Stored data entries
============================================================

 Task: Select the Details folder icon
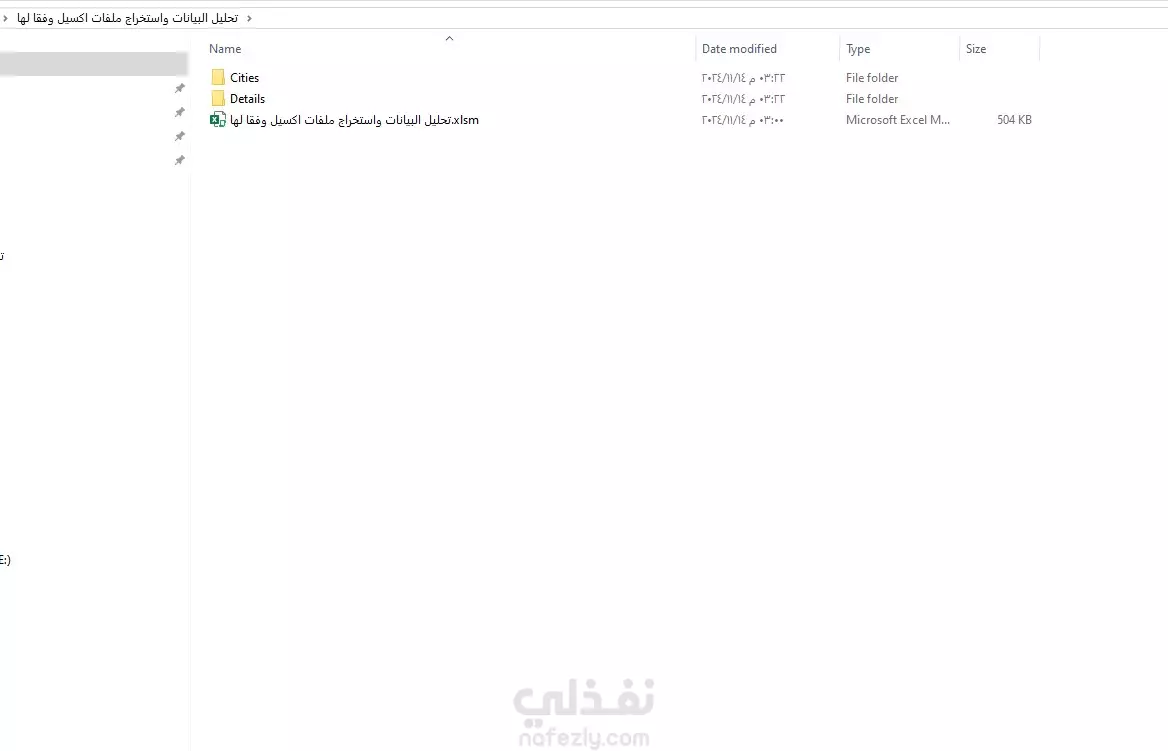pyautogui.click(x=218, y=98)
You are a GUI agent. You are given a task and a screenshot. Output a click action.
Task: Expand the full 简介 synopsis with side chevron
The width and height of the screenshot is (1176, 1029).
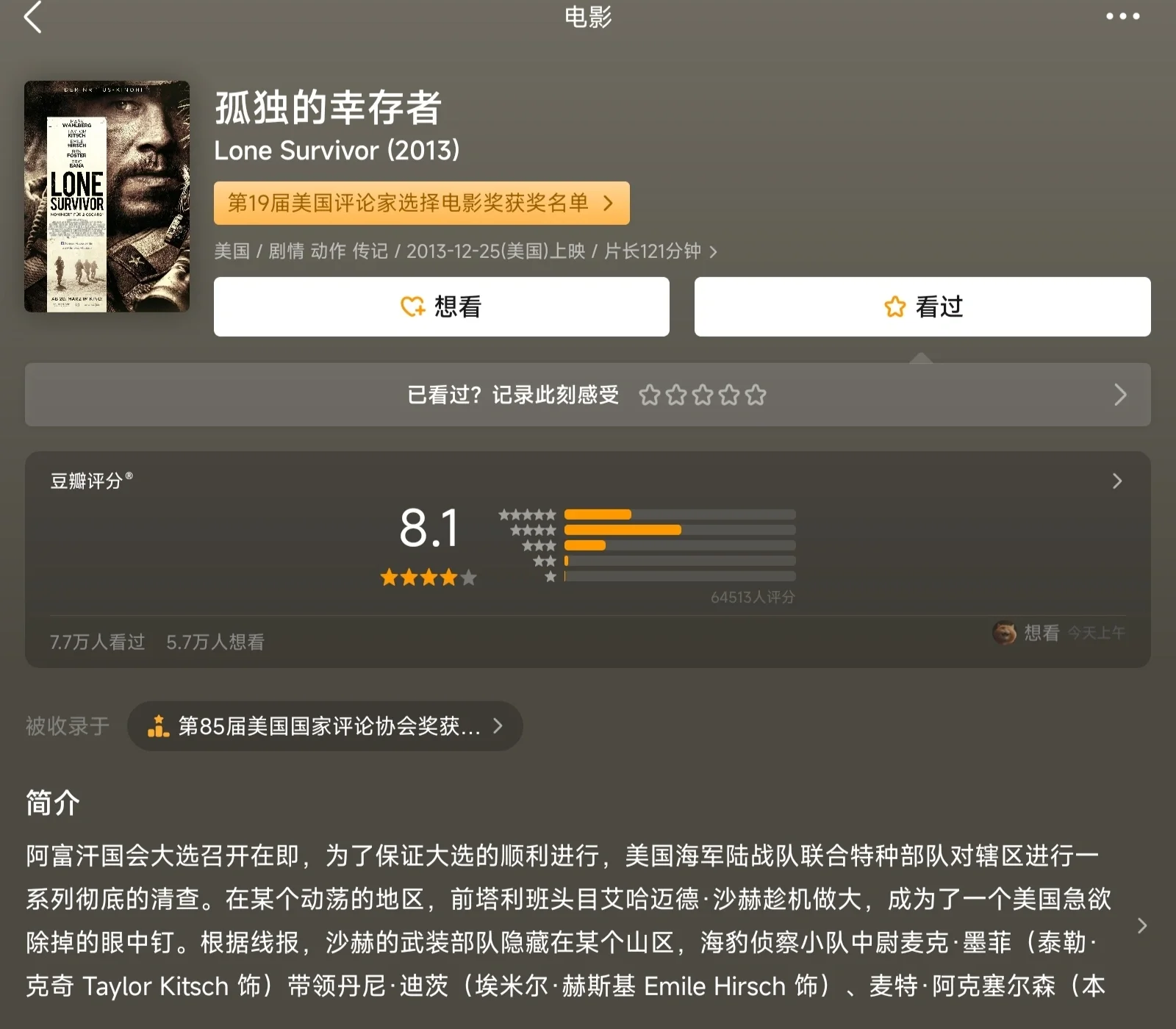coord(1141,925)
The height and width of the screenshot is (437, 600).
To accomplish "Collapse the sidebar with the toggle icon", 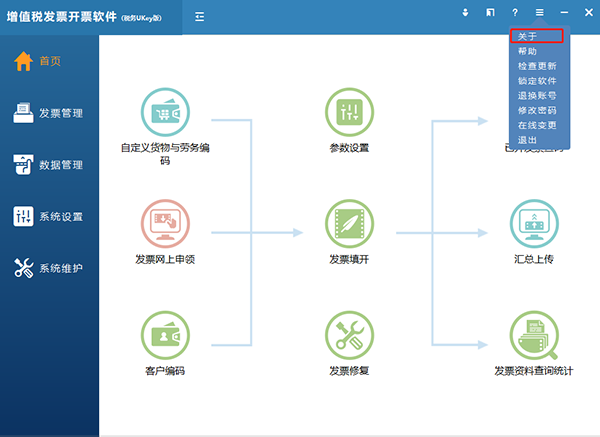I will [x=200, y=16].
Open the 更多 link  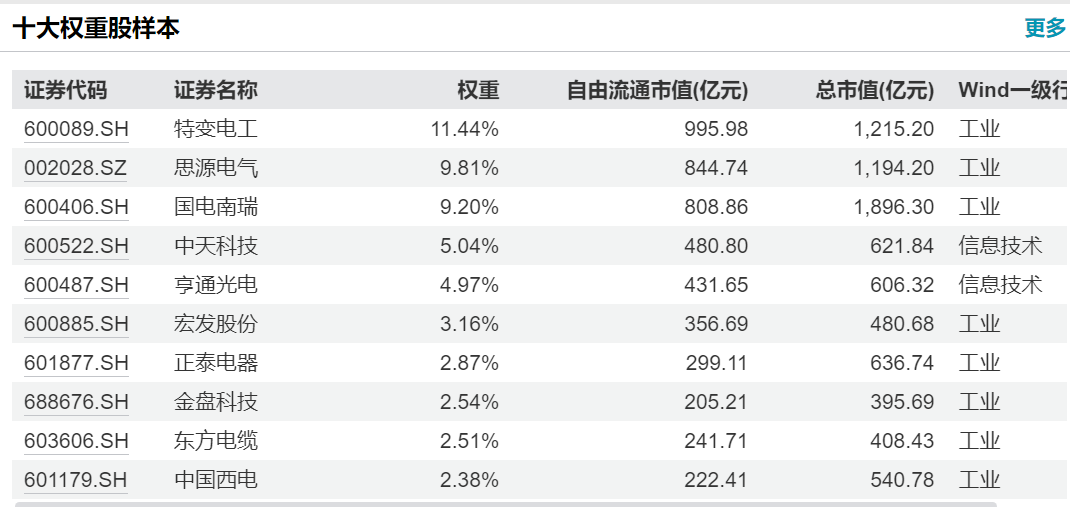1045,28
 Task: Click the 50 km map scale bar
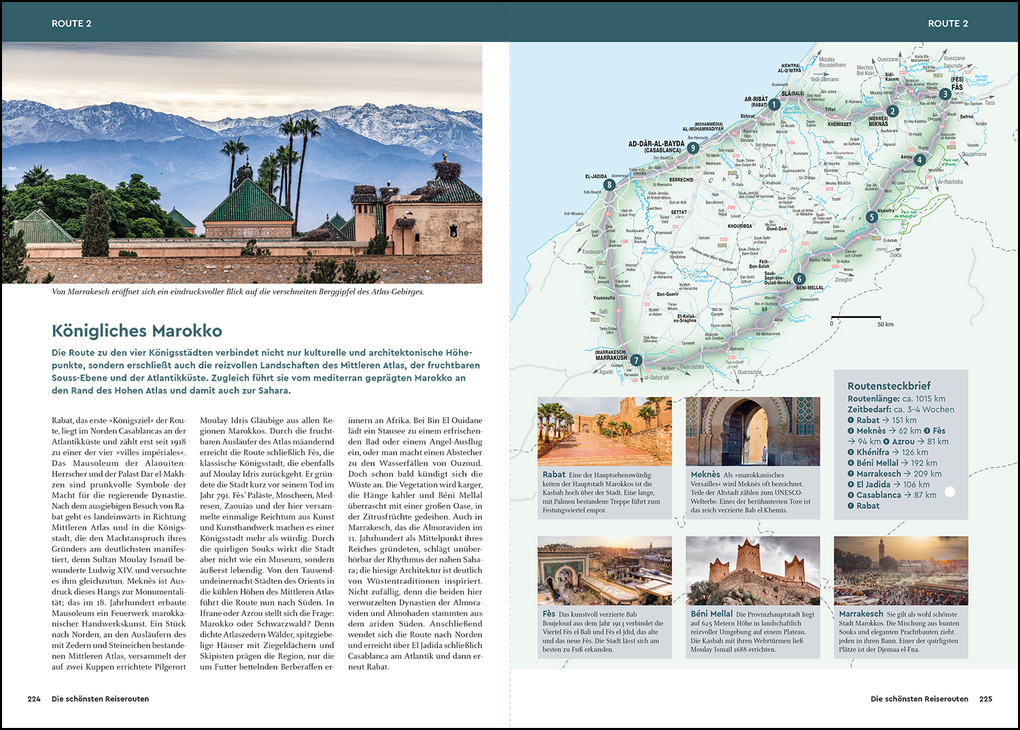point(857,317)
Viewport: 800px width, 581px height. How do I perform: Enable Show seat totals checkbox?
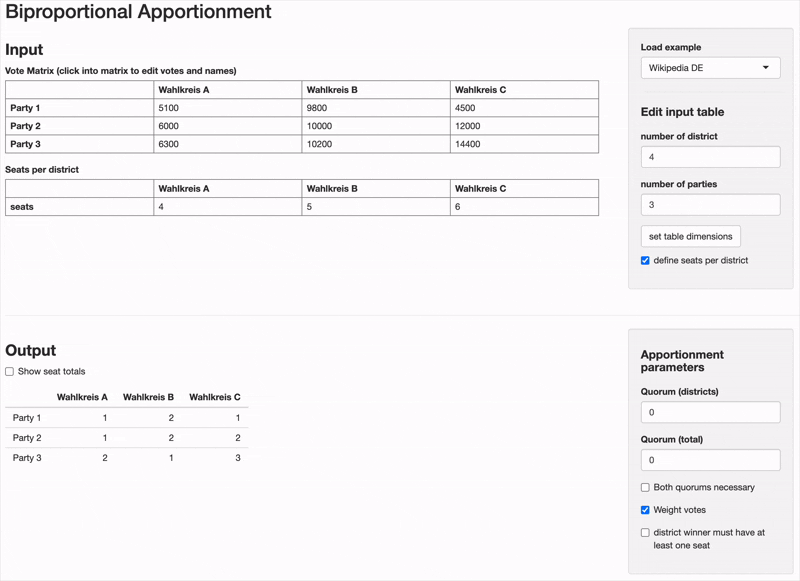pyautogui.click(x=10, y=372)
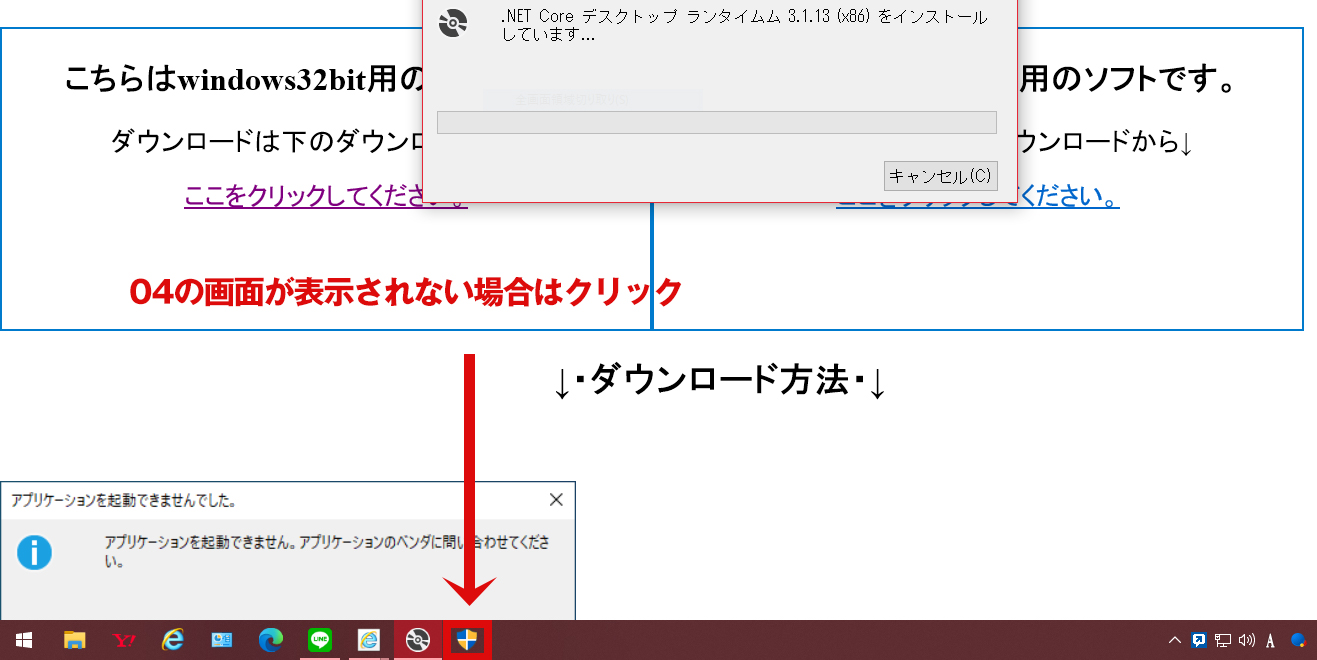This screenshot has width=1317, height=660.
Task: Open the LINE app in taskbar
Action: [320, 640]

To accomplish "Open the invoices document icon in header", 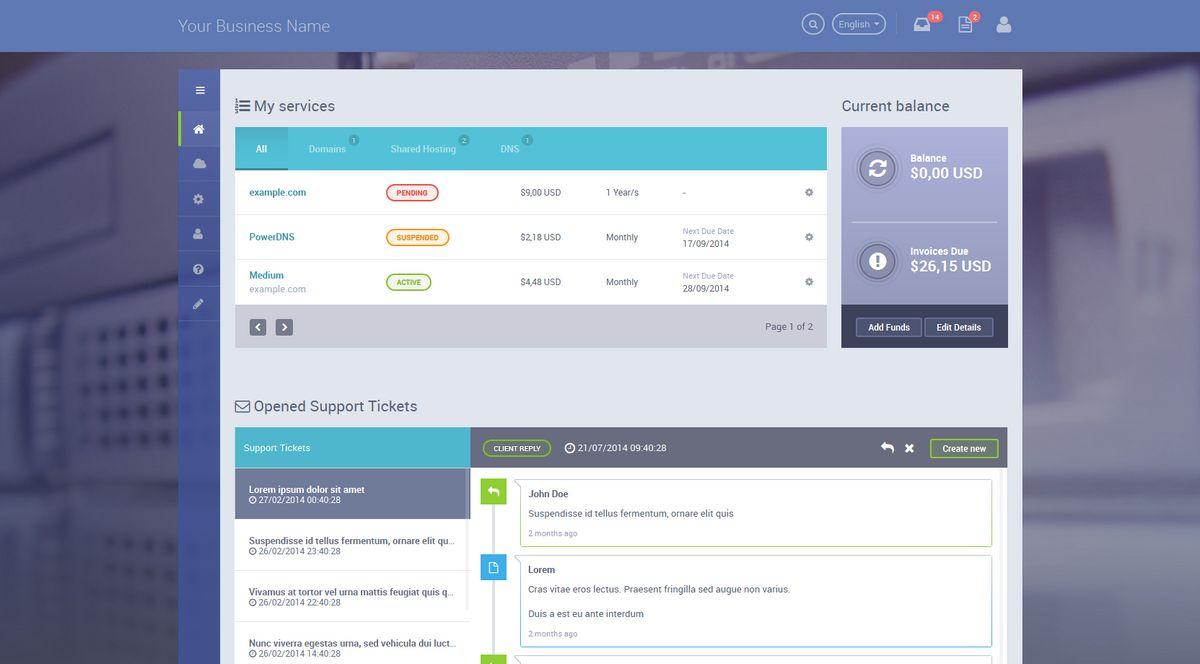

============================================================

## Exercise description
Every line from the one containing "Task: Click the 50 km map scale bar" to the final line of the records must be transcribed exactly, both ends included, with the pictures left out.

## Completed exercise
 Task: Click the 50 km map scale bar
point(857,317)
Viewport: 800px width, 581px height. How do I perform: Enable Show seat totals checkbox?
pyautogui.click(x=10, y=372)
This screenshot has width=1317, height=660.
Task: Open the LINE app in taskbar
Action: [320, 640]

To accomplish "Open the invoices document icon in header", 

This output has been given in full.